ブラジル労務省が20日、5月の正規雇用者数は前月比で3万4253人増え、14年11月以降初の2カ月連続の雇用増となったと発表したと20、21日付伯字紙・サイトが報じた。
全就労・失業者台帳(Caged)によると、月間雇用の増加は今年3度目で、今年の累積でも4万8543人の雇用増となった。この数字は、1~5月に54万3千人の雇用増を記録した14年以来の好記録だ。
5月の数字は届け出るべき期間を過ぎて登録されたものも含んでおり、若干修正される可能性があるが、現時点で最も雇用が増えたのは農業の4万6049人、サービス業の1989人や製造業の1432人、公務員の955人がそれに続く。雇用が減ったのは商業1万1254人、建築4021人、鉱業510人などだ。
地域別に見ると、南東部は3万8691人、中西部は6809人、北東部は372人の雇用増を見たが、北部は1024人、南部は10595人の雇用減となった。

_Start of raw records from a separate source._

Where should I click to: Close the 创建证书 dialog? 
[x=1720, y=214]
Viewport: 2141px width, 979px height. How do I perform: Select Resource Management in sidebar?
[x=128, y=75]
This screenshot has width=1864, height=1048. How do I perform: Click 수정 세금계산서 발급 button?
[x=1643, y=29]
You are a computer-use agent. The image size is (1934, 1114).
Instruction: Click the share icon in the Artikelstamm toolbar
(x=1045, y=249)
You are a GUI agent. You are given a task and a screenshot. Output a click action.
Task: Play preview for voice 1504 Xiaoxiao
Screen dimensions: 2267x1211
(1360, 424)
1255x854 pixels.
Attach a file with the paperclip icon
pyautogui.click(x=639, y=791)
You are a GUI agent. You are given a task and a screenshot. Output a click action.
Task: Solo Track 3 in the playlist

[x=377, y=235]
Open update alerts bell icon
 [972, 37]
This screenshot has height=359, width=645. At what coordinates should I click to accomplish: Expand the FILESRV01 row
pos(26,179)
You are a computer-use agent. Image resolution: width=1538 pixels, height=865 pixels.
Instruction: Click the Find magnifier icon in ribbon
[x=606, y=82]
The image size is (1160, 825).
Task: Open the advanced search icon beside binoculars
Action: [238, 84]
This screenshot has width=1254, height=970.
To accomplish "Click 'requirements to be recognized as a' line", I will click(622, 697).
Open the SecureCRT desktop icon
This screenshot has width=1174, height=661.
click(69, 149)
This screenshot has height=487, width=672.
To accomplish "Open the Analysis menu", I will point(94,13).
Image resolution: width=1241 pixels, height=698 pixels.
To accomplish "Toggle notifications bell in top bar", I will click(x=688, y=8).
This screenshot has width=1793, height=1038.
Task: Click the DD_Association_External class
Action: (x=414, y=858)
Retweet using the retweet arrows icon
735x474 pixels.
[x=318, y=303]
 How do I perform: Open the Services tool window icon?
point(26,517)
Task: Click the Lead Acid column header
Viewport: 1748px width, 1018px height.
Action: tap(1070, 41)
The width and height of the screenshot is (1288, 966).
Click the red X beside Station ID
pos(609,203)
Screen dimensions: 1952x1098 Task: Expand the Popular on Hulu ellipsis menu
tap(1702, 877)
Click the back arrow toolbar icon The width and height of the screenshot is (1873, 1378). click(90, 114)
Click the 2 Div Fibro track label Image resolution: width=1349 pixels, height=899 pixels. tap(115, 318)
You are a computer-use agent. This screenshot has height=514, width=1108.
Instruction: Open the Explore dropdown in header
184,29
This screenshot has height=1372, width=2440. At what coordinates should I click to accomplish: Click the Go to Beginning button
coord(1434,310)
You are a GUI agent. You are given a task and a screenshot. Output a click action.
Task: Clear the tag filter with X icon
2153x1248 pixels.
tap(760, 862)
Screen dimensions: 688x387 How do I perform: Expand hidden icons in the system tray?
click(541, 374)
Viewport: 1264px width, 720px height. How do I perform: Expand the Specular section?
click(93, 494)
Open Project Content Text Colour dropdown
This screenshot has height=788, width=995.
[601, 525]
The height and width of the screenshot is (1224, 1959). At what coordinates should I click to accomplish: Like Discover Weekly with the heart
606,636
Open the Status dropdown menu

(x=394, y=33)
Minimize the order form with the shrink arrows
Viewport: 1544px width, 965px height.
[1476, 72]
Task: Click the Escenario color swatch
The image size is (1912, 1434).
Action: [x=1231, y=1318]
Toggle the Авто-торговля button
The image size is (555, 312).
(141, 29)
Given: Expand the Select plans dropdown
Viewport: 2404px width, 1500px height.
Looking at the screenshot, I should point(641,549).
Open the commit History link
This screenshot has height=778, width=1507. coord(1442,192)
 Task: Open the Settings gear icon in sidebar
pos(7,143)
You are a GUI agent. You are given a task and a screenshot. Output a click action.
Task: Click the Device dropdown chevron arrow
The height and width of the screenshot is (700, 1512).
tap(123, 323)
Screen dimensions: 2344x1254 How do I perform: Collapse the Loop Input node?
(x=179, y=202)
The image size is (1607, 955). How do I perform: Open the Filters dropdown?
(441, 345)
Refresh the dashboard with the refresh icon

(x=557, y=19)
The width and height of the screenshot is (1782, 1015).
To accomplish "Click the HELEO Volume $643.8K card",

LCAコンスルトーレスは、今年末時点の雇用増は累計100万人と予想する。この数字はここ2年間で生じた280万人の雇用喪失を埋めるには不十分だが、14年以降の景気減速や景気後退を鑑みれば、緩やかだが景気が回復し始めた徴(しるし)といえるとの考えを示した。
また、ロナウド・ノゲイラ労務相も、政治的な混乱が景気回復に影響を与えているものの、「5月の雇用増は、景気が安定し始め、雇用も回復してきている証拠だ」と強調した。
現政権の経済政策推進役のエンリケ・メイレーレス財務相も、「この数字は、雇用も徐々に回復し始めるという我々の見通しが正しかった事を再確認してくれた」との言葉で喜びを表した。
テンデンシアス・コンスウトリアのチアゴ・シャヴィエル氏は、「季節的な要因を加味すると、現状はまだネガティヴ」としたが、昨年同期より状況が改善し、緩やかだが雇用も回復してきている事を認めた。
一部の専門家は、製造業の雇用も回復し始めた事で、これからは商業なども回復に向かうとの考えを示している。